I think of myself as a relatively literate person – spend enough time around gymnasiums and ball fields, and a guy who reads can get this impression – but apparently I’m no Eleanor Wachtel. I’d never even heard of David Grossman, the (apparently) quite wonderful Israeli novelist, but Michael Enright and The Sunday Edition brought him into my kitchen yesterday morning.
There’d been an April series of interviews and discussions recorded in Israel, most of which I hadn’t heard. The culminating interview was yesterday’s 25 minutes or so (ah, the pleasures of commercial-free radio!) between Enright and Mr. Grossman, a sympathetic and thoughtful commentator on the eternal (in my life, at least) Middle East Problem. Iran, Iraq and Afghanistan have, in the western popular mind, pluralized this Problem, but it always comes back to roost in Palestine, the Holy Land (aren’t they all?), the Greater Israel of the extreme Zionists. And in the centre, the modern state of Israel and the territories it occupies or otherwise influences and warns. The Jewish Question remains, though it has been re-cast in their reclamation of an ancestral homeland in the years since 1948.
“We are a story,” says Grossman of the Jewish people, an enormously polarized one that he wishes was just a bit less compelling. Extremes make for good fiction, but they make ordinary life tenuous and painful. A little moderation might be nice, he thinks: “[Jews] are idealized or demonized, but these are simply the two faces of dehumanization. I just want a solid existence, a place to be, and for us to live an enjoyable life.” (The same is true of Aboriginal people everywhere, including those occupying land near my home town of Caledonia.) Most Israelis want only the same thing. But unlike Grossman, most Israelis have no idea how their Palestinian neighbours live, and they may not want to. (Digressing again, I’d say the same is true of many Caledonians.) “Most,” he told the CBC’s Michael Enright, “cannot rise above the fear that they have for each other. This fear is almost mythological.” (If I were to digress again, I would say something about a similar fear in and around a small Ontario town. But I’m too disciplined for that.)
Contemporary Israel’s fear is a recent innovation, though the ignorance of conditions in the West Bank is of long standing. “For the first 21 years of the occupation,” says Grossman, “there was no hatred from Israelis toward Palestinian. They were inconsequential; they were almost as children.” And the Israeli media tended to act not as a lens but as a buffer, insulating Israelis from the reality of military occupation. At least, that is, until Grossman wrote a series of late-‘80s articles about living in occupied territory, a series that eventually became the novelist’s best-known work, a non-fiction sensation in Israel called The Yellow Wind. (It is a must-read, already on order from my local library. Are libraries not the greatest institutions ever? I’ll probably go overdue on this book, and I’ll be happier to pay the fine than you were to read another digression.)

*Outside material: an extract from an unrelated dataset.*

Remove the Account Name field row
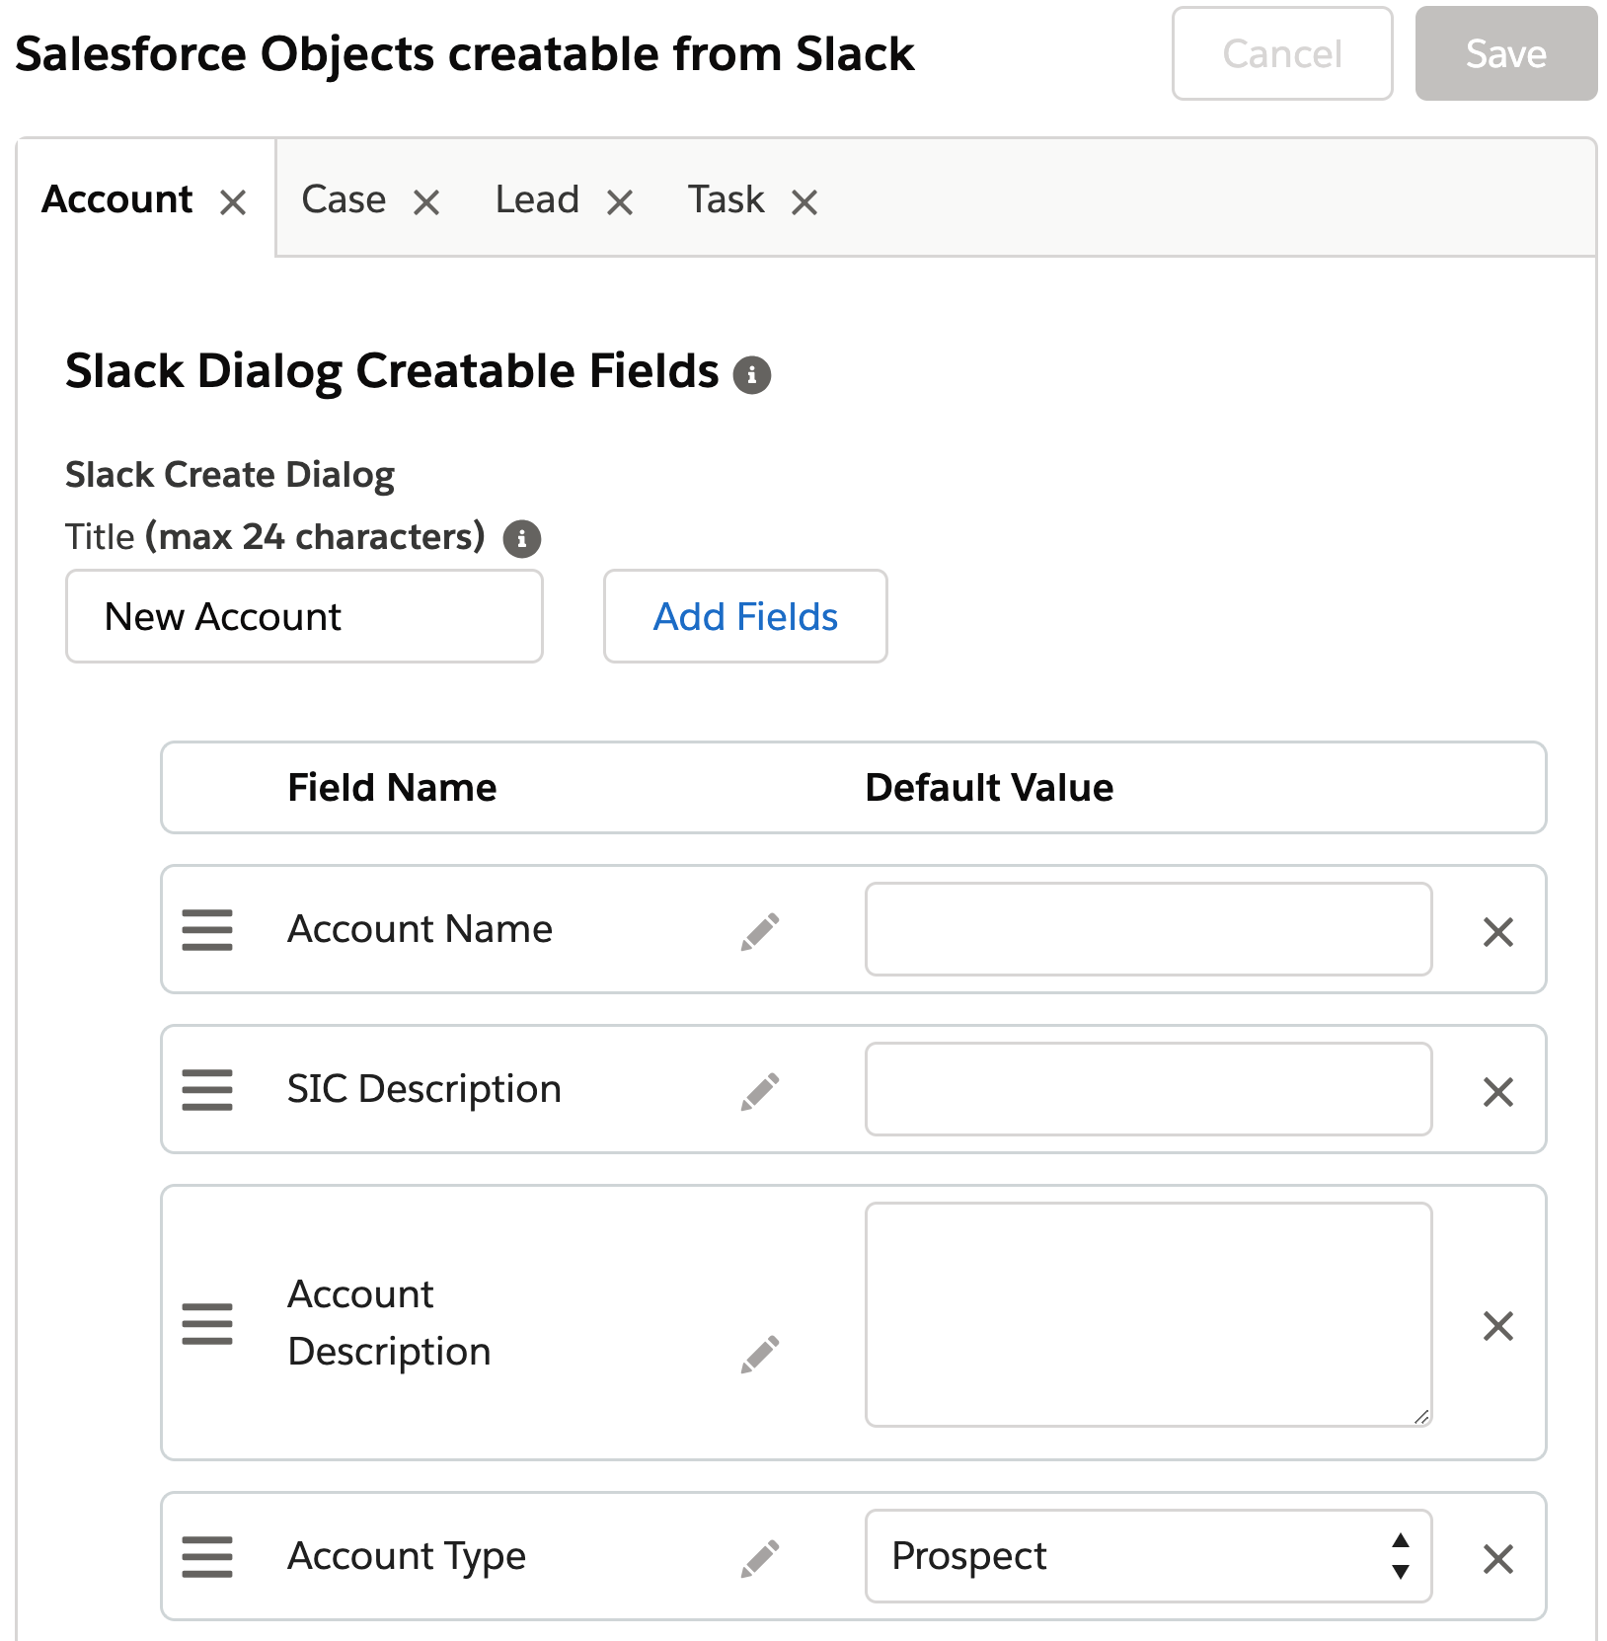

The Yellow Wind reminded Israelis that they are occupiers, a dysfunctional dynamic that can only distort both peoples. Grossman is not engaging in knee-jerk national self-loathing – “we are not the only bad guys here; Israel is not surrounded by the Salvation Army” – but I think he paints a most intelligent, humane and, as far as I can tell, fair portrait of conditions in Palestine. He spoke very strongly yesterday about the great wall that Israel is building to insulate itself from Palestinian guerrilla attacks: “A wall will not stop Palestinian misery and poverty…You cannot impose a border upon your neighbours. A wall is against dialogue. We must acknowledge the harm we have done to each other. We must pay a maturity tax.”
I’m glad Mr. Grossman came into my house. His is a weary but stubbornly hopeful voice, one that deserves a wider hearing and more of my attention. Coming soon to a bedside table near me.